▶ How to complete this task
Before copying the entries, remove the pictures; everything else stays exactly as it is.

-=-=-=-=-

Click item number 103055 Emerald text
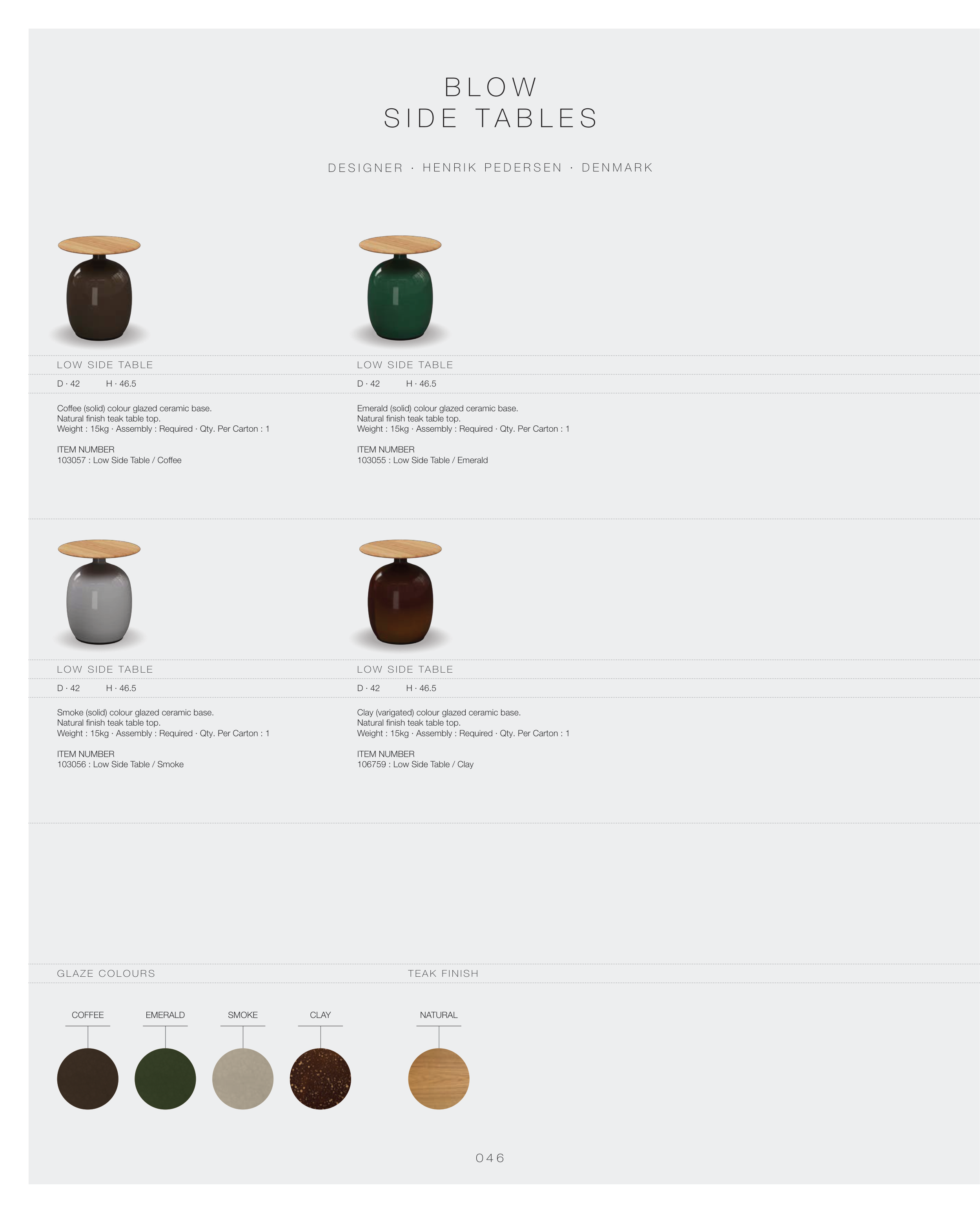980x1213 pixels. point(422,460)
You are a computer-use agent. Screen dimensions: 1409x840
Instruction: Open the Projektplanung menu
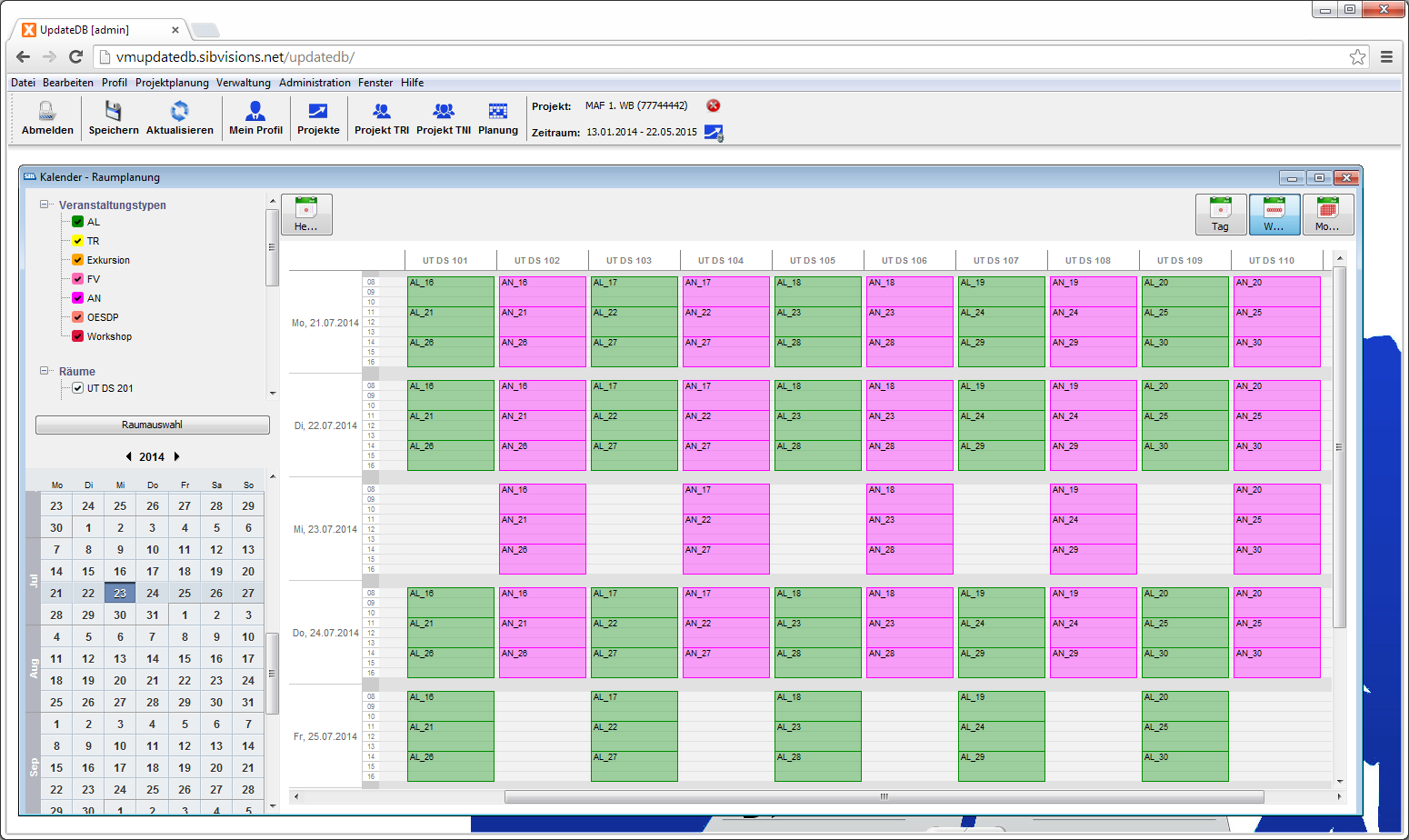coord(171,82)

-=-=-=-=-

▶ Solution
Click item number 103055 Emerald text
980x1213 pixels. point(422,460)
You are a computer-use agent. Screen dimensions: 1409x840
Instruction: Open the Projektplanung menu
coord(171,82)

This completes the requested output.